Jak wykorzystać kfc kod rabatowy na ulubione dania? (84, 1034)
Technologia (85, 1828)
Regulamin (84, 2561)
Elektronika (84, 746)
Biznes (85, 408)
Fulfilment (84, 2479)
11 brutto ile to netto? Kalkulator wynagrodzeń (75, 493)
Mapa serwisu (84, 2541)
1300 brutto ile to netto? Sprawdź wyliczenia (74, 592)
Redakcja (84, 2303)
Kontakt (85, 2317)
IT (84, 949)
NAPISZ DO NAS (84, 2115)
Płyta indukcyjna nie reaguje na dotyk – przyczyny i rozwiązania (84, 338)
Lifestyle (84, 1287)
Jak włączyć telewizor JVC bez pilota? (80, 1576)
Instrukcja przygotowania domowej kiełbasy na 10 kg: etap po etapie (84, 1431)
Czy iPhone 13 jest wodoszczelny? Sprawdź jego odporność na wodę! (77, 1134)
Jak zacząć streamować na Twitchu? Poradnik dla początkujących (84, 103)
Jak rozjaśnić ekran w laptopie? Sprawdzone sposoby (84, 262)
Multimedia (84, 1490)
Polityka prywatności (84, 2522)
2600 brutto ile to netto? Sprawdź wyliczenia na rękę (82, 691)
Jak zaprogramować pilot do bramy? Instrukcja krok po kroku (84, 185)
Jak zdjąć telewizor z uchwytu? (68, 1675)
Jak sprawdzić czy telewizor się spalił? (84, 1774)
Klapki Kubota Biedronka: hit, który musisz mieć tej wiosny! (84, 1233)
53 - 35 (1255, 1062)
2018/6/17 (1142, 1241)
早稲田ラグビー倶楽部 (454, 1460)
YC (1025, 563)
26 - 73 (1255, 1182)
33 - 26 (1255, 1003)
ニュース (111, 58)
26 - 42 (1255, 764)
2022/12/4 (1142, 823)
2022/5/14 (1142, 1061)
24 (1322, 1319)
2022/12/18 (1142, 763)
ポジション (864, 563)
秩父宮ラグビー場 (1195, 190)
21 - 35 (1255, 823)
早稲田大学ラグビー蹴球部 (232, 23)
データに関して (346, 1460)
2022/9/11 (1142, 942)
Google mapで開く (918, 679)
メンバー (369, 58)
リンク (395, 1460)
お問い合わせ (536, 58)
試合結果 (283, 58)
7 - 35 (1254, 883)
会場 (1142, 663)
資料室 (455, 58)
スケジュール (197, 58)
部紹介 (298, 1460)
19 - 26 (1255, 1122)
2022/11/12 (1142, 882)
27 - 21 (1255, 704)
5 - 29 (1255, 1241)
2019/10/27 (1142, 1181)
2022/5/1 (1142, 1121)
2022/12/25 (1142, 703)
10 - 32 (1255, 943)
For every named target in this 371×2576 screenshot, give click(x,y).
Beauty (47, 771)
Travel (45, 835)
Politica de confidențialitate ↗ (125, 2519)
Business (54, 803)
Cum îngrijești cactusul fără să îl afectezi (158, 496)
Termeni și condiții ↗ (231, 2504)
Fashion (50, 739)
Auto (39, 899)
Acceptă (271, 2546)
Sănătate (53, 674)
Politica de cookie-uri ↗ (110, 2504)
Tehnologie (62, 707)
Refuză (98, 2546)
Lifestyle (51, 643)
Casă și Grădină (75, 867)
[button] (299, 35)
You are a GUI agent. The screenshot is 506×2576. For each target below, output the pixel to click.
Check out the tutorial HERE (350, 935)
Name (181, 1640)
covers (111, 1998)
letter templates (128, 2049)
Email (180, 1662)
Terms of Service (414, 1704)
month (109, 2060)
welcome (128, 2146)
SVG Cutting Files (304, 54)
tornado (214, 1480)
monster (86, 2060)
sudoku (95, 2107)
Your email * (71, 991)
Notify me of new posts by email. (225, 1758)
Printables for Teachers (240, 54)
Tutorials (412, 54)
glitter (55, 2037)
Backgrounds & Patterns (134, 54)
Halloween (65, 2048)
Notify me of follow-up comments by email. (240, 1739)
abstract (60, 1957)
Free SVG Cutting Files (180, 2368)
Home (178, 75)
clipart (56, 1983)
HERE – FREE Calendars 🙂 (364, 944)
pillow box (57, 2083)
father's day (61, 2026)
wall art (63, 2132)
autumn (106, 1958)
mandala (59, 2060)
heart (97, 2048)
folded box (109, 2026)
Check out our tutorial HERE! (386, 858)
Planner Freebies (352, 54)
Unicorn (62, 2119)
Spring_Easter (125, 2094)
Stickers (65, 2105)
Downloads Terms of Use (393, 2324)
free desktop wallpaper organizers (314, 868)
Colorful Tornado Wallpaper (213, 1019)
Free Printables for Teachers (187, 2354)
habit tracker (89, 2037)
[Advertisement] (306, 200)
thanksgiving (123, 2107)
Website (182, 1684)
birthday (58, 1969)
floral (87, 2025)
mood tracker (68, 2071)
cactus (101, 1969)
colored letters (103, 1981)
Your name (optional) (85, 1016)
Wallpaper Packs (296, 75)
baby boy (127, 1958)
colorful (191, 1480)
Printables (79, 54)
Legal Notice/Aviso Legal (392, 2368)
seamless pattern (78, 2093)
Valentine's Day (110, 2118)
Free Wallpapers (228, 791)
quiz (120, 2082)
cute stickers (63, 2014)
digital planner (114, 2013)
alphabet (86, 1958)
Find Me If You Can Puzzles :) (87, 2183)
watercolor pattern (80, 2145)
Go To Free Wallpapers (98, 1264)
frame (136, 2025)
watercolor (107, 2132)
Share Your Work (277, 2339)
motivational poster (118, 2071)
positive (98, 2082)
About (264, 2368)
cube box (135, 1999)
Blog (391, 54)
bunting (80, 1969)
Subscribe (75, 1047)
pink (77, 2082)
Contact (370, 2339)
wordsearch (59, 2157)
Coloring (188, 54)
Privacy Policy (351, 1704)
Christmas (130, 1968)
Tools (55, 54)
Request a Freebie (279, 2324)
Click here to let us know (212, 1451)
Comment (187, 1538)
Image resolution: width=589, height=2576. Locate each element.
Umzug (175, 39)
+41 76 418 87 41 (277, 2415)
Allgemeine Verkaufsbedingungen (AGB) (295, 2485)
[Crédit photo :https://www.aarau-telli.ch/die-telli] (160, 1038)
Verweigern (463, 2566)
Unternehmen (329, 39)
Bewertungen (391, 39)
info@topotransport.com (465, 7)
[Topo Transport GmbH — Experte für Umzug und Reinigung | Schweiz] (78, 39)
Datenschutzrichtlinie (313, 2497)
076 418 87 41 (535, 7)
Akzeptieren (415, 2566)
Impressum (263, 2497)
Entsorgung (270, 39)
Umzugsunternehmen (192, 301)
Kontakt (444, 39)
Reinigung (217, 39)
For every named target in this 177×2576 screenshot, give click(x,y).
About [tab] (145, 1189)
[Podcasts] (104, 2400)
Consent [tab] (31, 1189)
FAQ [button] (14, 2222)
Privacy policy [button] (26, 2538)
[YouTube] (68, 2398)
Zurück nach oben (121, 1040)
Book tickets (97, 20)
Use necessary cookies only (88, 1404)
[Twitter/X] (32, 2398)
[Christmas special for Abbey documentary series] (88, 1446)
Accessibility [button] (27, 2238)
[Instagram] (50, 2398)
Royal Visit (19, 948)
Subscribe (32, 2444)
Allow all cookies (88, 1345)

▸ **Task details**: Scan the records above for the word "netto". Copy each line that has it.

▸ **Finished task**:
11 brutto ile to netto? Kalkulator wynagrodzeń (75, 493)
1300 brutto ile to netto? Sprawdź wyliczenia (74, 592)
2600 brutto ile to netto? Sprawdź wyliczenia na rękę (82, 691)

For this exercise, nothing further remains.